8 Ways to a Build an LGBTQ+ Inclusive Culture
Percent Pledge team members Aron Macarow and Prince Morrison — both part of the LGBTQ+ community — put their heads together to share a few tips for creating an LGBTQ+ inclusive culture at your company.
Building an inclusive culture
LGBTQ+ days and months of significance (i.e. Pride Month, LGBTQ+ History Month, National Coming Out Day, and many more) are great ways to kick off or invigorate your company’s activism for queer, trans, and gender non-binary people. They can become the architect of a continuous path that helps your organization to celebrate, connect with, advocate for, and empower your LGBTQ+ employees throughout the year!
So, how do you create this inclusive culture year-round?
Do more than “rainbow-washing.”
More and more companies are taking strides toward supporting queer, trans, and gender non-binary individuals during these days and months of significance. But are your business’ efforts truly impactful or are they only skin deep?
Allyship is an important part of building an inclusive workplace. But for allyship to be effective, education and transparency need to be at its core.
For example, updating the company logo to reflect Pride Month solidarity is great! But it’s even more impactful and genuine to share why that change was made with your employees and consumers. What does Pride mean to your company? Why is the rainbow flag and its history important, and why is your workplace choosing to show solidarity with the LGBTQ+ community by transforming your brand for the month of June? Instead of just turning your brand rainbow for the month of June, consider using Pride Month as an opportunity to advocate and educate, too.
Create authentic connections.
It’s critical to educate, but it takes authentic connections to create lasting change. According to GLAAD, a leading LGBTQ+ advocacy nonprofit, and their President & CEO Sarah Kate Ellis, sharing lived experiences is vital to advancing equality for queer, trans, and gender non-binary individuals.
Closing the gap to full acceptance of LGBT people will not come from legislation or judicial decisions alone, but from a deeper understanding and empathy from Americans themselves. Accelerating acceptance will require the help of not just LGBT people, but also their allies – everyday Americans who feel strongly and take an active role to make sure that their LGBT friends and family are fully accepted members of society.
In other words, learning new things is important, but lasting change requires that people feel new things as well.
If your workplace has an LGBTQ+ employee resource group (ERG), this is a great time to center their voices and ask your own internal stakeholders – your employees! – what they’re passionate about and how your business can help make a difference. Using your platform to educate is great; using your platform to elevate voices from within the community, rather than focusing attention on allies, is even better.
Make it easy and safe for all employees to list their pronouns.
It's free. It's quick. And it's impactful. This action is something that is super easy and can be done today.
Employees should feel safe and supported at work, but when the members of the LGBTQ+ community in the company are the only people to list their pronouns, it’s an involuntary and pressured way of coming out. By strongly encouraging employees to have pronouns listed and respected (in company signatures, Zoom headlines, Slack, etc.), there is no need for employees to come out unwillingly, and there is no room for misidentification.

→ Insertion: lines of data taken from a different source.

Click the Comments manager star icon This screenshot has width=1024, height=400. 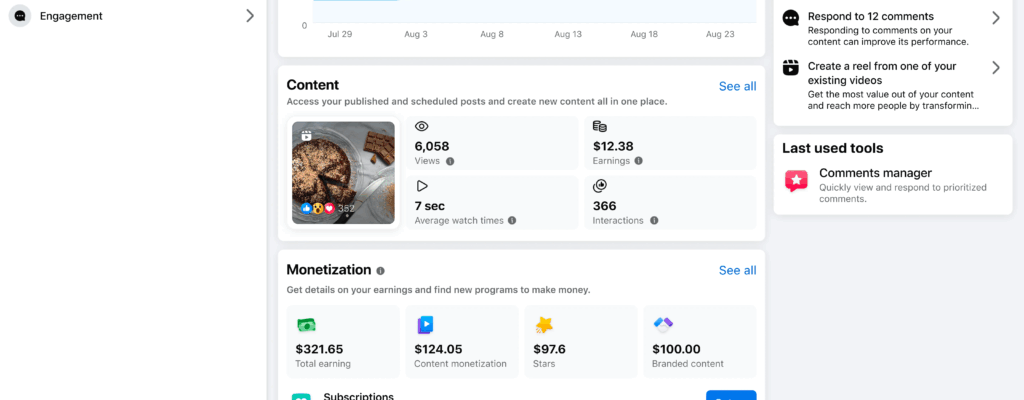click(796, 181)
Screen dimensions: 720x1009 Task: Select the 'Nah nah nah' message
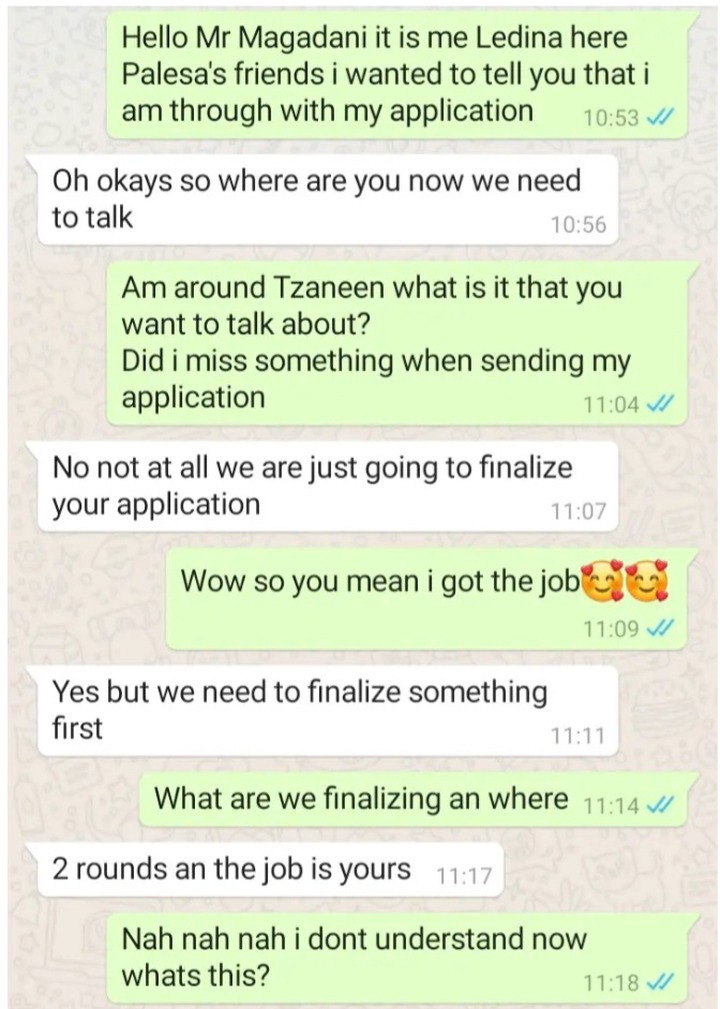[402, 960]
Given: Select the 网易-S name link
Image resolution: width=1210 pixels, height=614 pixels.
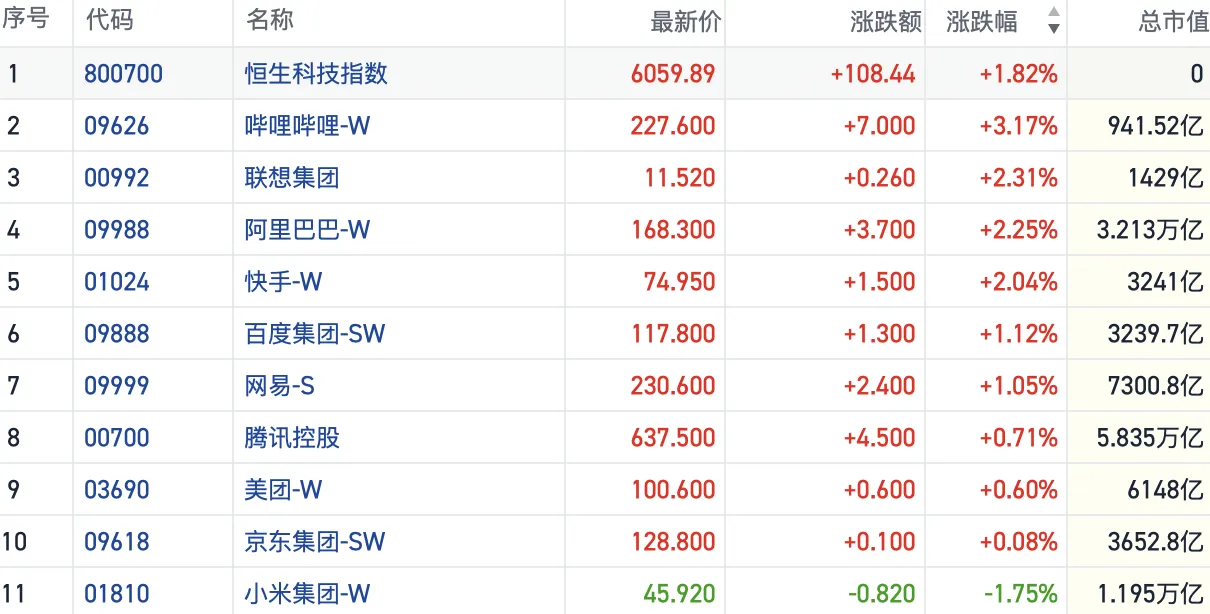Looking at the screenshot, I should coord(280,386).
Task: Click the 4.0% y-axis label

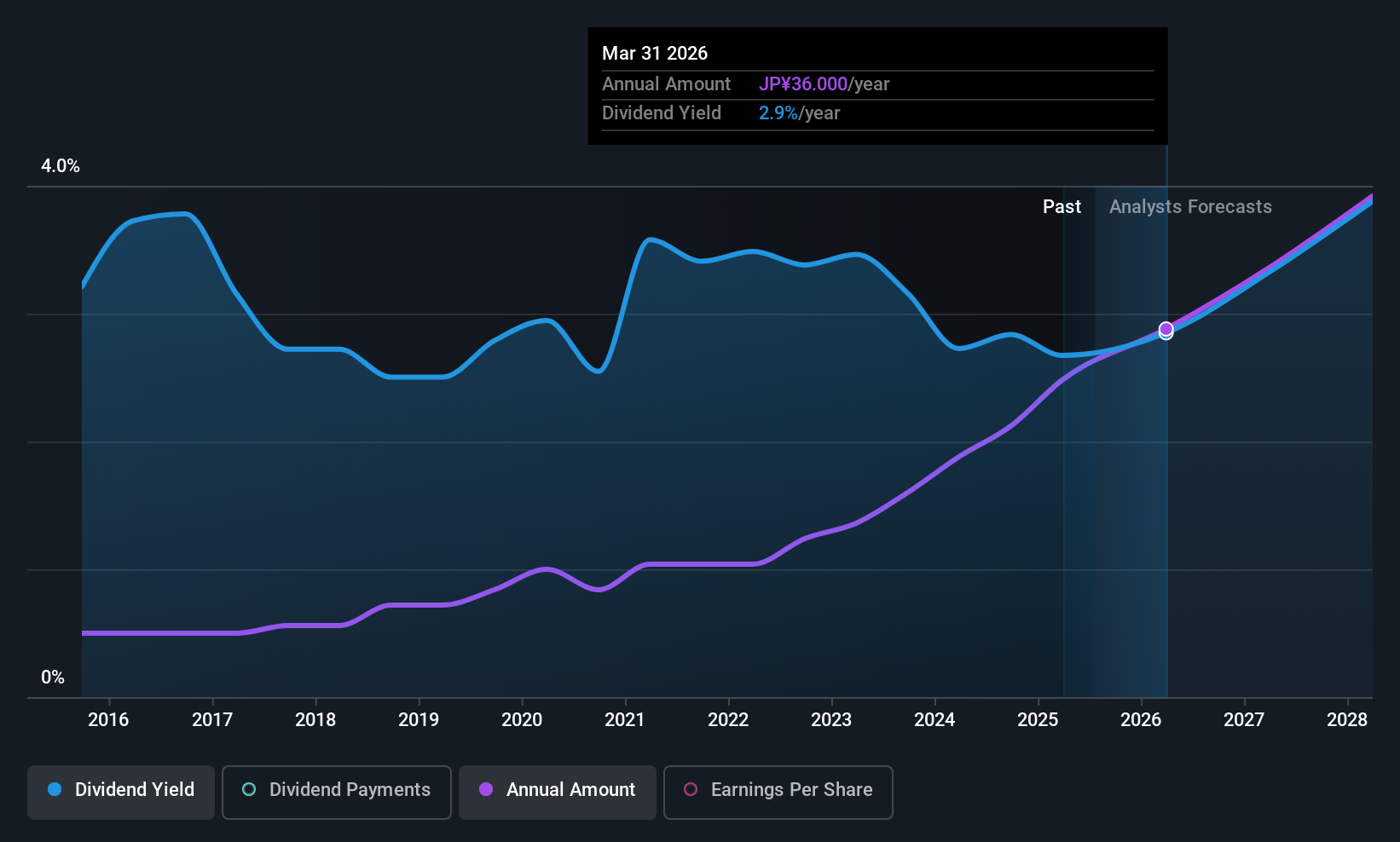Action: (61, 166)
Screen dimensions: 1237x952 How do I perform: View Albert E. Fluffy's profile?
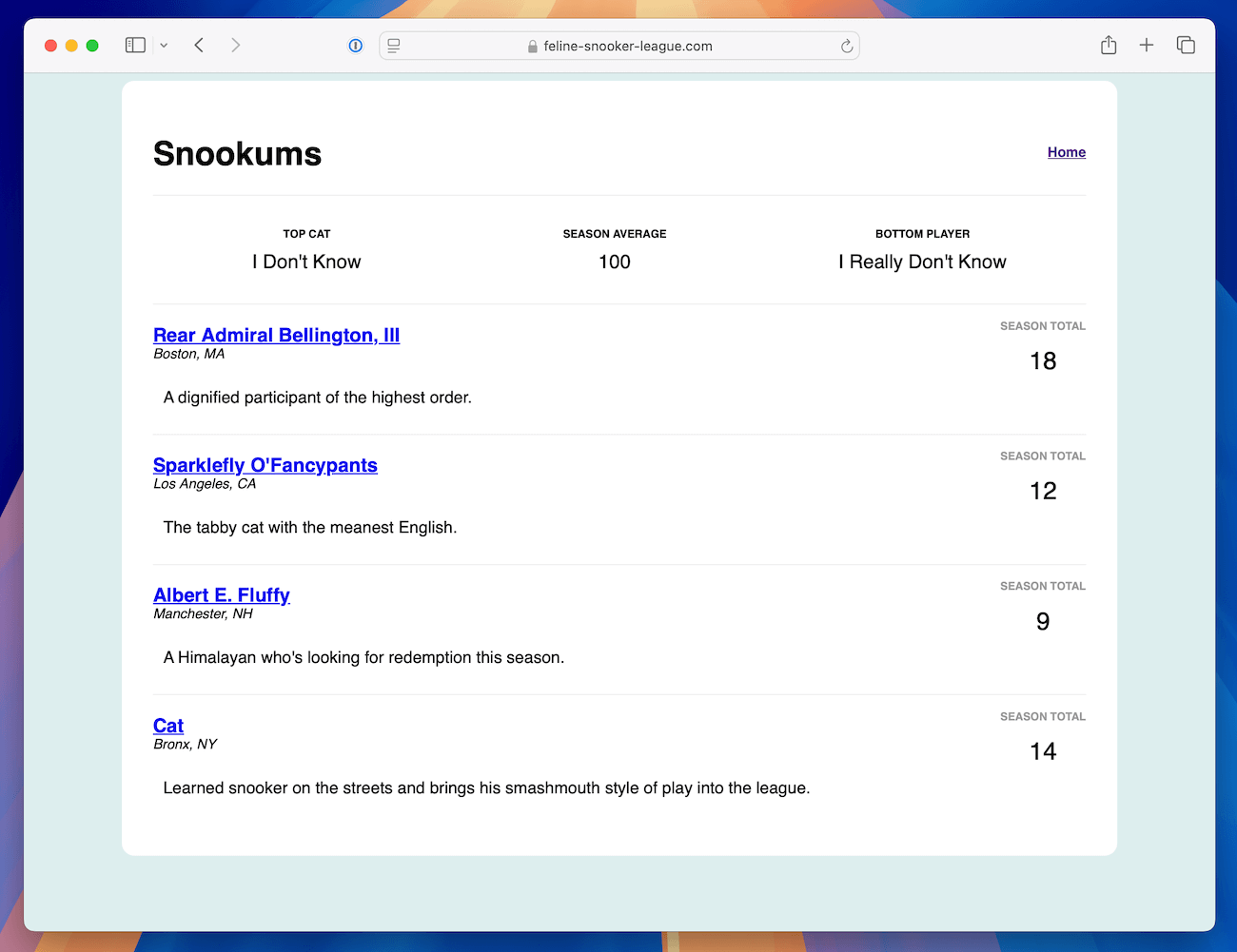(221, 595)
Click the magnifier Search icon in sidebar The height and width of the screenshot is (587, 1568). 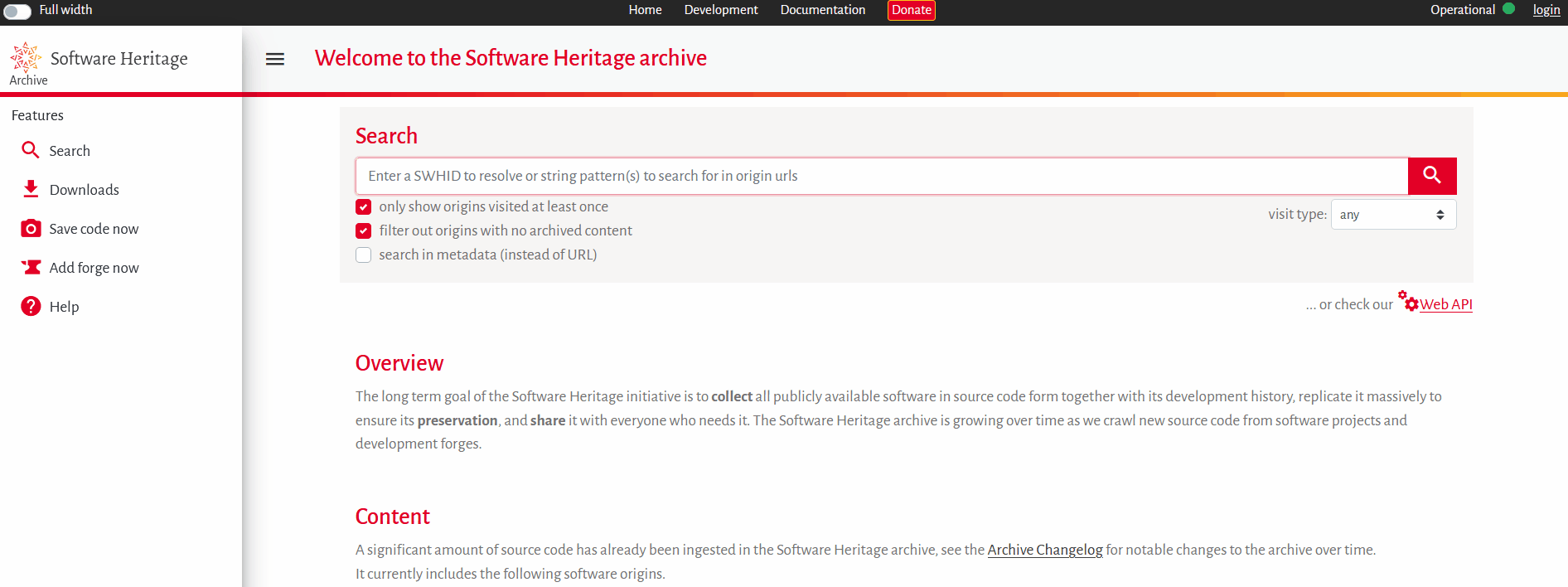point(31,150)
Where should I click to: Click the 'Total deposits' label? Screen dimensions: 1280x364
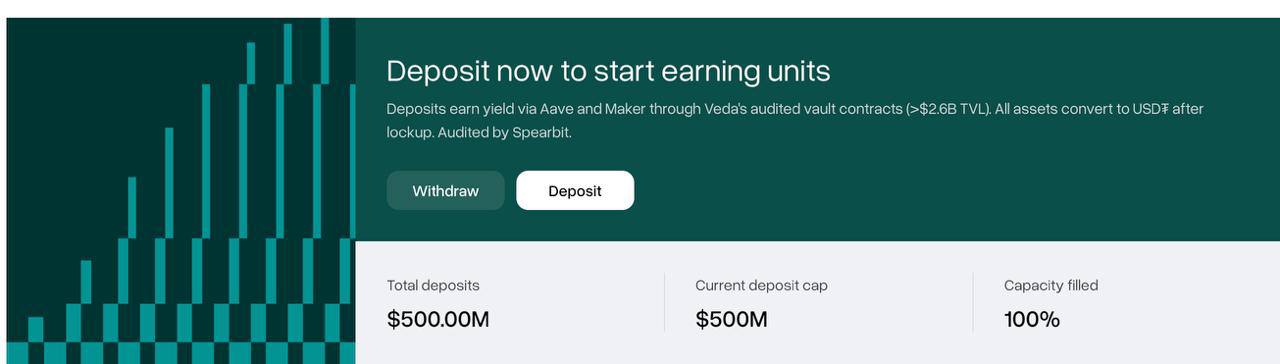[x=433, y=285]
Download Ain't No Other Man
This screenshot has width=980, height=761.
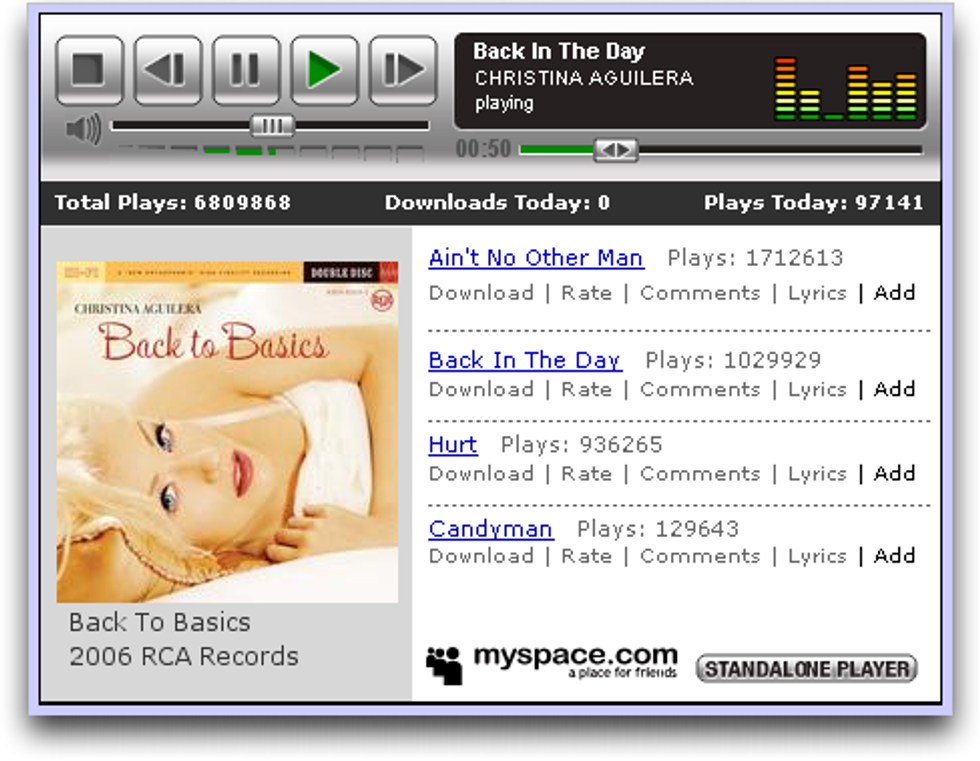pyautogui.click(x=481, y=293)
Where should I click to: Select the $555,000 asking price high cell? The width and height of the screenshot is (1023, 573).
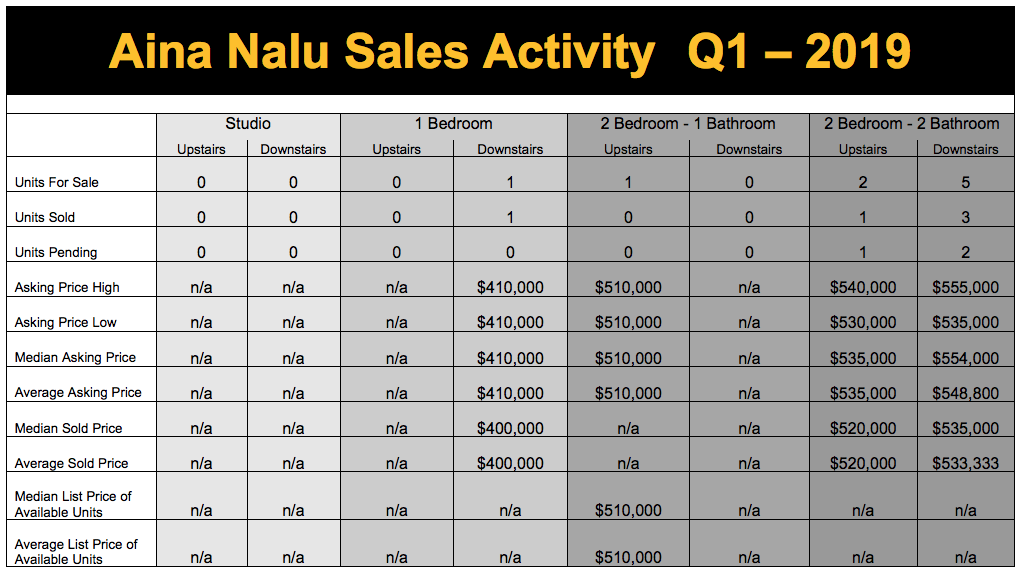(x=965, y=288)
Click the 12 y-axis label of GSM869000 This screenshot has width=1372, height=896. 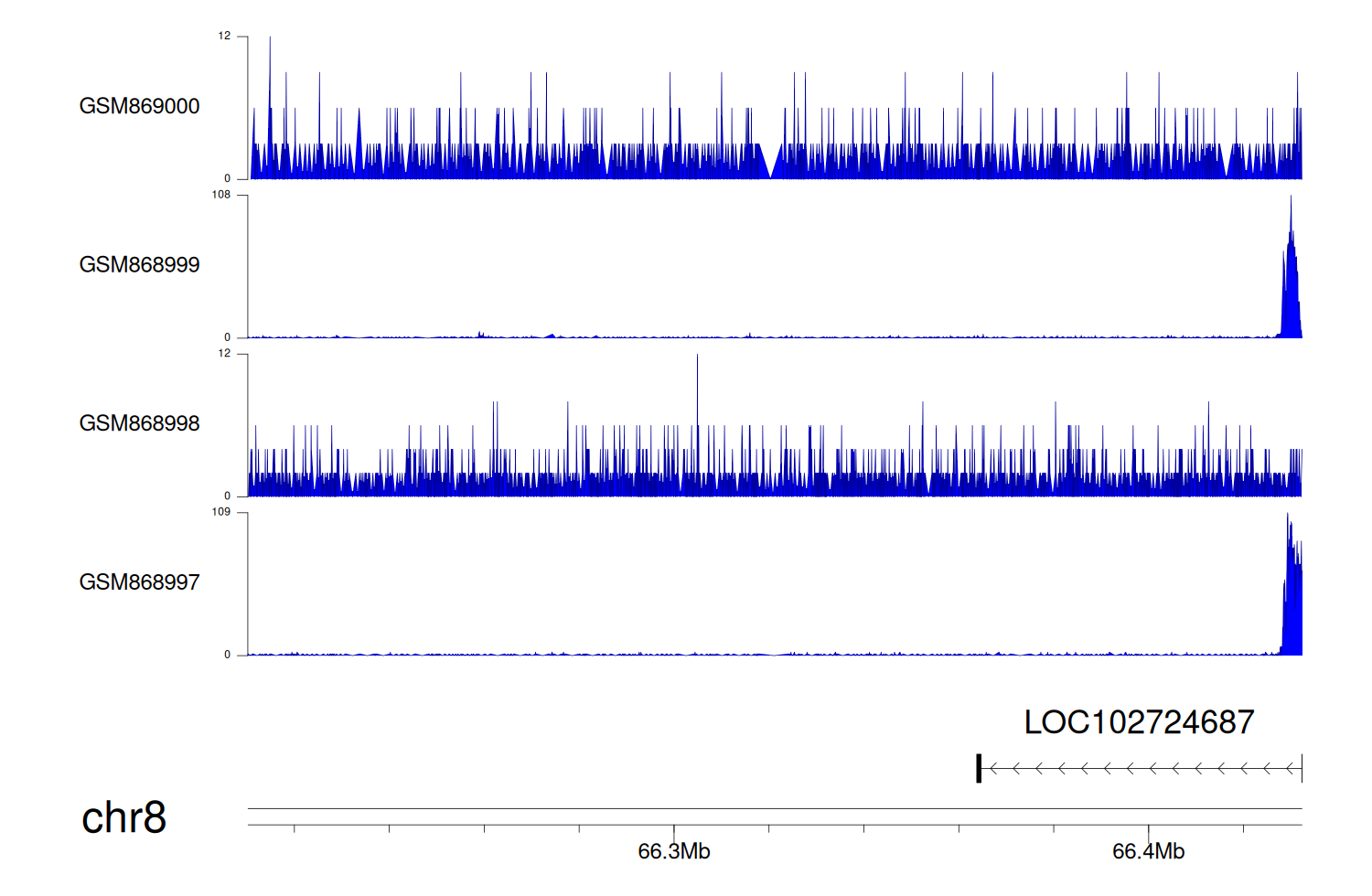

Making it mandatory for senior leadership goes even further to set the tone that sharing pronouns is not only okay but an expected and supported part of company culture.
Ensure that your company benefits meet all employees’ needs.
Do your employer offered benefits meet all of your employees’ needs, including your LGBTQ+ employees? What about your company policies?
Rather than focusing on external communication, consider focusing on internal support for queer, trans, and gender non-binary employees — and potential hires that may be evaluating your business based on how inclusive your benefits are. Some areas to look at include:
- Domestic partner benefits: Do you allow employees to include a same-sex partner in their health coverage? Does your parental leave also meet the needs of queer couples? What about fertility benefits?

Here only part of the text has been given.